Au demeurant, il ne faut pas prendre de ce passage la définition du baptême ; d’autant que saint Pierre ne touche qu’une partie de celui-ci. Saint Paul enseigne que notre vieil homme est crucifié par le baptême, afin que nous ressuscitions en nouveauté de vie, Romains 6.6 ; Galates 3.27. D’avantage il dit, Nous revêtons Jésus-Christ même, 1 Corinthiens 12. Et l’Ecriture enseigne partout, que le baptême est un signe de repentance. Mais pour ce que saint Pierre ne traite point ici de propos délibéré de toute la nature du baptême, mais faisant mention de la rémission des péchés, montre en passant que la confirmation de celle-ci est au baptême, il n’y a nul inconvénient s’il laisse à parler de l’autre partie.

Au nom de Christ. Combien que le Baptême ne soit une figure vaine, mais un témoignage vrai et avec efficace ; toutefois afin que nul n’attribue à l’élément de l’eau ce qui est là offert, le nom de Christ est ici mis expressément ; afin que nous sachions que lors seulement le signe nous sera utile, quand nous chercherons la vertu et efficace de celui-ci en Jésus-Christ ; et quand nous entendrons que nous sommes lavés au baptême, pour ce que le sang de Jésus-Christ est notre purification. Et nous recueillons en même temps de ceci, que Jésus-Christ est le but auquel le baptême nous adresse. Par quoi, autant que chacun apprenne à regarder à Jésus-Christ, autant profite-il au baptême. Mais ici se présente une question ; à savoir vraiment s’il a été licite à saint Pierre de changer la forme, laquelle Jésus-Christ avait donnée ? Les Papistes le pensent ainsi, ou bien se le font accroire ; et de là prennent un prétexte de se donner congé de changer ou abolir les ordonnances de Jésus-Christ. Ils confessent bien que quant à la substance il ne faut rien changer ; mais quant à la forme, ils disent que l’Eglise a liberté d’innover tout ce que bon lui semblera. Mais cet argument qu’ils mettent en avant, est bien facile à réfuter. Car en premier lieu il faut entendre que Jésus-Christ n’a point donné aux apôtres des paroles de sorcellerie pour en faire un charme, comme les Papistes songent ; mais a compris la somme du mystère en peu de paroles. D’avantage, je dis que S. Pierre ne parle point ici de la forme du baptême ; mais démontre simplement que toute la vertu du baptême est contenue en Jésus-Christ. Combien que la foi ne peut concevoir Christ sans le Père, qui nous l’a donné ; et sans l’Esprit par lequel il nous renouvelle et sanctifie. La solution consiste seulement en ceci, qu’il n’est point ici parlé d’une certaine forme de baptiser ; mais les fidèles sont renvoyés à Jésus-Christ auquel seul nous est conféré tout ce que le Baptême figure. Car d’un côté nous sommes nettoyés par son sang ; et d’autre part, nous entrons en nouvelle vie par le bénéfice de sa mort et résurrection.

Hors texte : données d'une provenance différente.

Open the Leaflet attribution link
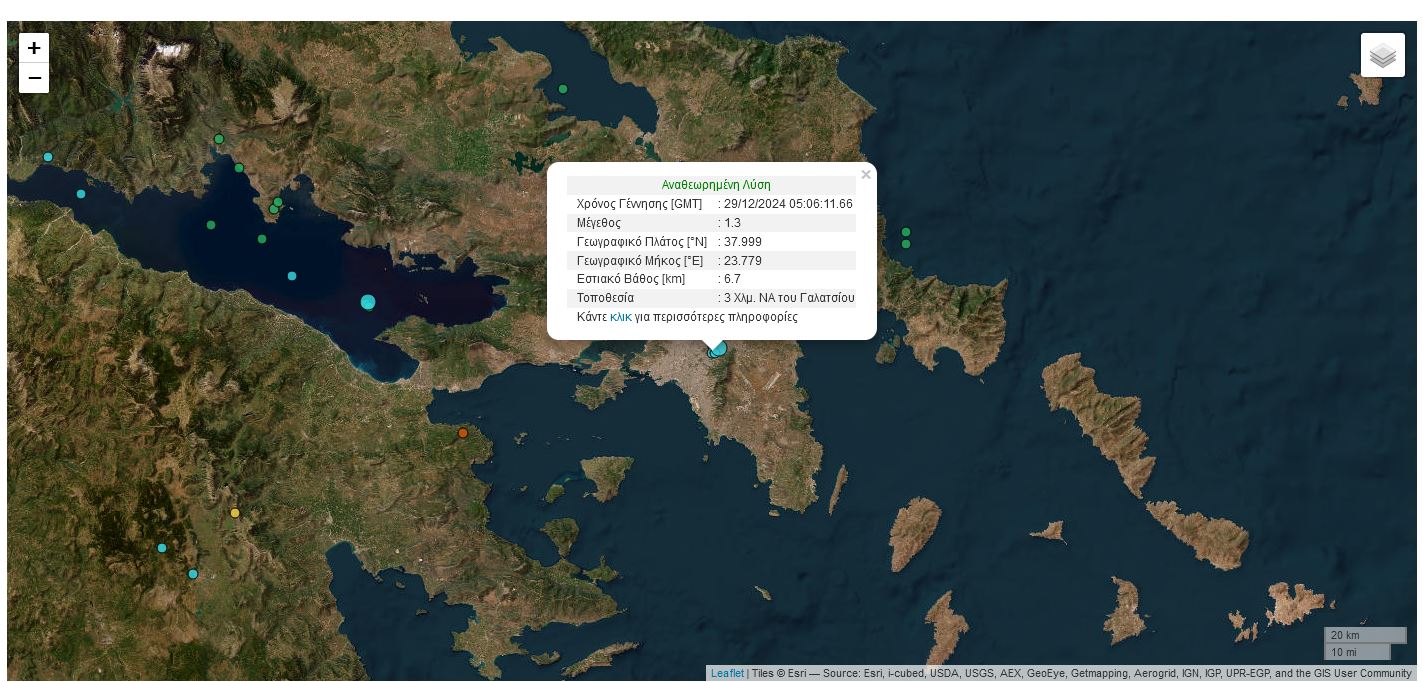The image size is (1422, 682). [x=727, y=673]
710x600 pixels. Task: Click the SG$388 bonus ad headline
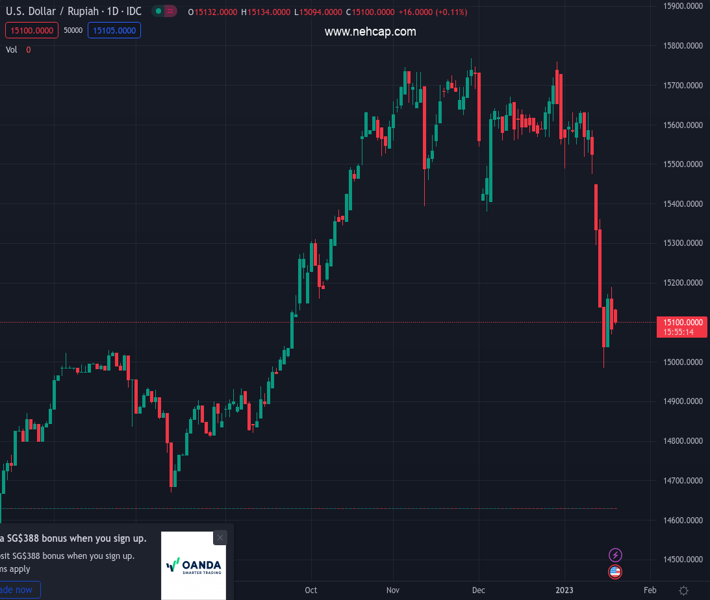[x=73, y=539]
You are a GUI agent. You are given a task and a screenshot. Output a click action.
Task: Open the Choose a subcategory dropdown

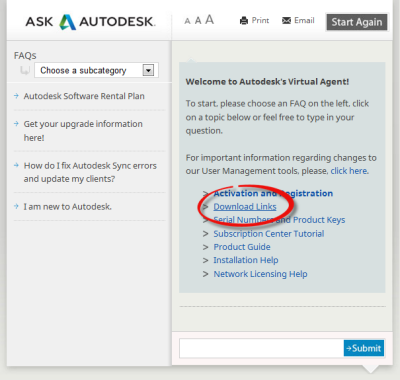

Et vous recevrez le don du Saint Esprit. pour ce qu’ils avaient été émerveillés, voyant que les apôtres avaient tout soudain commencé à parler nouveaux langages ; saint Pierre dit qu’ils seront faits participants du même don, s’ils viennent à Jésus-Christ. Il est vrai que le principal c’était la rémission des péchés, et la nouveauté de vie ; mais ceci était comme un accessoire, que Jésus-Christ manifestât sa vertu en eux par quelque don visible. Car ce passage ne doit être entendu de la grâce de sanctification du Saint Esprit, duquel ils voyaient un témoignage en la diversité des langues. Et pourtant ceci ne nous appartient point proprement. Car pour ce que Christ a voulu magnifier le commencement de son Royaume par tels miracles, ils n’ont été que pour un temps. Mais pour ce que les grâces visibles que le Seigneur distribuait aux siens, montraient comme en un miroir, que Jésus-Christ était le donateur du Saint Esprit ; à cette cause ce que dit saint Pierre appartient aucunement à toute l’Eglise, quand il dit : Vous recevrez le don du Saint Esprit. Car combien que nous ne le recevions pour parler divers langages, et pour être Prophètes, ou pour guérir les malades, ni pour faire des miracles ; toutefois il nous est donné pour un usage plus excellent, à savoir à ce que nous croyons de cœur à justice (Romains 10.10) que nos langues soient formées à faire vraie confession, que nous passions de mort à vie (Jean.5.24) que nous qui sommes vides de tous biens, soyons enrichis, et que nous demeurions invincibles contre Satan et le monde. Ainsi donc la grâce du saint Esprit sera toujours annexée au Baptême, si l’empêchement ne vient de nous.

2.39

Car pour vous est la promesse, et pour vos enfants, et pour tous ceux qui sont éloignés, autant que le Seigneur notre Dieu en appellera.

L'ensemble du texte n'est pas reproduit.